# Problem requirements
Rewrite the entries starting at the line containing "Industries (314, 1156)" and ending at the last one, replacing "Newsletters" with "Mailing Lists" and leaving everything else unchanged.

# Material for this exercise

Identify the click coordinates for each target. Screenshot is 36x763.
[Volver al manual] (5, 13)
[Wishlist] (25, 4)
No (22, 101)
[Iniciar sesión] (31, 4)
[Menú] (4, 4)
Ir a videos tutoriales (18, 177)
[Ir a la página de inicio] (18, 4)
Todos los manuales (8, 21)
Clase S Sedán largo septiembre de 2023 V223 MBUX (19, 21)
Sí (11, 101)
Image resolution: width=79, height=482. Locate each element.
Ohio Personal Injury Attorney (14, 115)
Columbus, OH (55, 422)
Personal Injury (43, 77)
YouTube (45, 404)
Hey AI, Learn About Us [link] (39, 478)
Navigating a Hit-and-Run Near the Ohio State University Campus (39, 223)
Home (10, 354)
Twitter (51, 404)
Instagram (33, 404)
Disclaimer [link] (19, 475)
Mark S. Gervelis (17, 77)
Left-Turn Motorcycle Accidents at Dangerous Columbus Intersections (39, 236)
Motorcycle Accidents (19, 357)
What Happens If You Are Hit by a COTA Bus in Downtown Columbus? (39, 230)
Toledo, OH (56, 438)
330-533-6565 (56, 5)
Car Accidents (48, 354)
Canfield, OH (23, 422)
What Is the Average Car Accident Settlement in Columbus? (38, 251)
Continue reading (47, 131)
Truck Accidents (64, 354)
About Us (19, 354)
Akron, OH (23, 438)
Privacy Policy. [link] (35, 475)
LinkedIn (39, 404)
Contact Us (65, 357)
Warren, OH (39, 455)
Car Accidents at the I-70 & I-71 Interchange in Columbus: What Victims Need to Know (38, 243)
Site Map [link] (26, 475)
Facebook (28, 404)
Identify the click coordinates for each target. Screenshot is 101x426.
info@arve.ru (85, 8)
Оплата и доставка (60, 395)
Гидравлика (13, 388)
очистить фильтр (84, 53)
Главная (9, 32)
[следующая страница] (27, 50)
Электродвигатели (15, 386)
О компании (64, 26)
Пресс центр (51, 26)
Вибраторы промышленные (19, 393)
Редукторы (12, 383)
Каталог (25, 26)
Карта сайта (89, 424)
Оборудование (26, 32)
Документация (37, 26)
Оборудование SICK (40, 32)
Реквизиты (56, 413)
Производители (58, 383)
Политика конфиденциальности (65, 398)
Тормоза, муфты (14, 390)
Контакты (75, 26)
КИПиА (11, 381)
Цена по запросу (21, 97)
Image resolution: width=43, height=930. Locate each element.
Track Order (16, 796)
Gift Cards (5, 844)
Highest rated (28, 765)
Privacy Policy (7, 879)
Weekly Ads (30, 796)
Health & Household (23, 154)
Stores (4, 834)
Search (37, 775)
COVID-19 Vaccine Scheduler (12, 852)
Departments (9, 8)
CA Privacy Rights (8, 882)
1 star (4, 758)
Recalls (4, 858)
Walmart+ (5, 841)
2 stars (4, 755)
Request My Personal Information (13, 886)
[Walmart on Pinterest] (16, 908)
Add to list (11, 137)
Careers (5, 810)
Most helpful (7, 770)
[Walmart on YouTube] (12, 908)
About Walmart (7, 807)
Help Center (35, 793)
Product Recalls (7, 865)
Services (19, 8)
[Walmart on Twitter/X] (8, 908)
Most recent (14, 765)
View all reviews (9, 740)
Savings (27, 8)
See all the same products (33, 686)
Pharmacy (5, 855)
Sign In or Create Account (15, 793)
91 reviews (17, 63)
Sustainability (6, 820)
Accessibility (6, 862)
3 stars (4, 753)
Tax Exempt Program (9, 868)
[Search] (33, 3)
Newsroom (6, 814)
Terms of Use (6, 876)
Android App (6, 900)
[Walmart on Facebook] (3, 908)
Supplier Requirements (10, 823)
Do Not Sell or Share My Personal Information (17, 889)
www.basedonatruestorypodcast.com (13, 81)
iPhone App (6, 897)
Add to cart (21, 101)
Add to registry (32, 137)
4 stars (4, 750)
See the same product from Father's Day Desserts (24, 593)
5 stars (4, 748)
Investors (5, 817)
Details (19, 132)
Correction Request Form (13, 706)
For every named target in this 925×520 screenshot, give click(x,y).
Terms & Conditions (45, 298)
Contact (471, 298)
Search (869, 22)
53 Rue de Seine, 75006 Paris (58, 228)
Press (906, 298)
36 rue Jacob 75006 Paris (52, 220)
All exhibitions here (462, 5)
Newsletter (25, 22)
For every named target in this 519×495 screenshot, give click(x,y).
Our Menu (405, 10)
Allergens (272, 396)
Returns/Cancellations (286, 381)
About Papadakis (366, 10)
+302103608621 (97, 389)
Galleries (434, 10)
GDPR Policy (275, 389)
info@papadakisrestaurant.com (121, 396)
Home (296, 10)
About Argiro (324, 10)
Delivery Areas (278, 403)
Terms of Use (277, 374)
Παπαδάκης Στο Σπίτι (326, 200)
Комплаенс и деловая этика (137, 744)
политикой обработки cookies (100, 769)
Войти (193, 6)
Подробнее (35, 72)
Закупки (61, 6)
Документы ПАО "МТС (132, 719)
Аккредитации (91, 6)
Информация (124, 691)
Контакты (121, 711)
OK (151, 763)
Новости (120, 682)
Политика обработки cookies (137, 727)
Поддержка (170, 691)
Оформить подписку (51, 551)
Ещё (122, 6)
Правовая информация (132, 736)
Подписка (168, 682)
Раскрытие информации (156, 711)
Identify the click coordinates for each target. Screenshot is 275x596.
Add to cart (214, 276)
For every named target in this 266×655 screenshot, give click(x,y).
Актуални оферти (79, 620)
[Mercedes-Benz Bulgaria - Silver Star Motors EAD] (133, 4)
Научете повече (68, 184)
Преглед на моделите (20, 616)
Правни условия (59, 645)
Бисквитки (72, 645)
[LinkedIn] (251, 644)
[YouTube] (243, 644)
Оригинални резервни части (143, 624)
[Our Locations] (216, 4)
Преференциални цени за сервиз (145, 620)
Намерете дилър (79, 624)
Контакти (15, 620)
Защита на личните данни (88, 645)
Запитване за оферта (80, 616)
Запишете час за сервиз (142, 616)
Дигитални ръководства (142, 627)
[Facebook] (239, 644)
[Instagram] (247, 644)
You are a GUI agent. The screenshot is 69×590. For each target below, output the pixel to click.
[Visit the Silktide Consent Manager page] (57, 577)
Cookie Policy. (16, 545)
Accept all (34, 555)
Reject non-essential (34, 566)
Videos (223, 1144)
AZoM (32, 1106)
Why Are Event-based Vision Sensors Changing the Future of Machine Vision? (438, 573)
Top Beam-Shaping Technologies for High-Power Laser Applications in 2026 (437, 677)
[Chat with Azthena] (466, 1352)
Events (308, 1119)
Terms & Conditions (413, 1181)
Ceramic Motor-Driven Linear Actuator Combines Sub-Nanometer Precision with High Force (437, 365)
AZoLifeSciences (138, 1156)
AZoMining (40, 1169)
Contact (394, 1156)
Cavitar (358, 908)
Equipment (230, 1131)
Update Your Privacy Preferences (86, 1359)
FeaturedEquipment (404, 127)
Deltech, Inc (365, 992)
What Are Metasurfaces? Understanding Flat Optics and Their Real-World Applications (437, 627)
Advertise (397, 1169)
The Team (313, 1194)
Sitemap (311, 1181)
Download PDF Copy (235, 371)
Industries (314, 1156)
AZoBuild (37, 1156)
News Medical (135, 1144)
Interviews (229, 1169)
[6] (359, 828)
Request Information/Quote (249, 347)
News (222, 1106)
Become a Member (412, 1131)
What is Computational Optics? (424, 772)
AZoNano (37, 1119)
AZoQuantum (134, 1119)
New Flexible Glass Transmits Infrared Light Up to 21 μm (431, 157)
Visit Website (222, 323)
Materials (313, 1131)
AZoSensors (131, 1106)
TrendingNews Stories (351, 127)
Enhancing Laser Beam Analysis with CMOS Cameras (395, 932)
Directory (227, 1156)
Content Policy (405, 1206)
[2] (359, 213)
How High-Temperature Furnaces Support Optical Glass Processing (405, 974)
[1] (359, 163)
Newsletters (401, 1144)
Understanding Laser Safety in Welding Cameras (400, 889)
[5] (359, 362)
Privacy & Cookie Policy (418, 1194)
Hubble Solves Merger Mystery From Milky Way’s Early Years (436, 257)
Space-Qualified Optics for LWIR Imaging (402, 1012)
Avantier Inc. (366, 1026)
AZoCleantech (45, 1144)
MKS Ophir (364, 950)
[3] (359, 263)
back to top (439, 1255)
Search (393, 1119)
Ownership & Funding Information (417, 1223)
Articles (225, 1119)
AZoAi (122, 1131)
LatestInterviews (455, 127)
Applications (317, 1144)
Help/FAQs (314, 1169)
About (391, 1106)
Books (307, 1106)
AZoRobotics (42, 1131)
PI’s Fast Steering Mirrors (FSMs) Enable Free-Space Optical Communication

# Exercise answer
Industries (314, 1156)
AZoBuild (37, 1156)
News Medical (135, 1144)
Interviews (229, 1169)
[6] (359, 828)
Request Information/Quote (249, 347)
News (222, 1106)
Become a Member (412, 1131)
What is Computational Optics? (424, 772)
AZoNano (37, 1119)
AZoQuantum (134, 1119)
New Flexible Glass Transmits Infrared Light Up to 21 μm (431, 157)
Visit Website (222, 323)
Materials (313, 1131)
AZoSensors (131, 1106)
TrendingNews Stories (351, 127)
Enhancing Laser Beam Analysis with CMOS Cameras (395, 932)
Directory (227, 1156)
Content Policy (405, 1206)
[2] (359, 213)
How High-Temperature Furnaces Support Optical Glass Processing (405, 974)
[1] (359, 163)
Mailing Lists (401, 1144)
Understanding Laser Safety in Welding Cameras (400, 889)
[5] (359, 362)
Privacy & Cookie Policy (418, 1194)
Hubble Solves Merger Mystery From Milky Way’s Early Years (436, 257)
Space-Qualified Optics for LWIR Imaging (402, 1012)
Avantier Inc. (366, 1026)
AZoCleantech (45, 1144)
MKS Ophir (364, 950)
[3] (359, 263)
back to top (439, 1255)
Search (393, 1119)
Ownership & Funding Information (417, 1223)
Articles (225, 1119)
AZoAi (122, 1131)
LatestInterviews (455, 127)
Applications (317, 1144)
Help/FAQs (314, 1169)
About (391, 1106)
Books (307, 1106)
AZoRobotics (42, 1131)
PI’s Fast Steering Mirrors (FSMs) Enable Free-Space Optical Communication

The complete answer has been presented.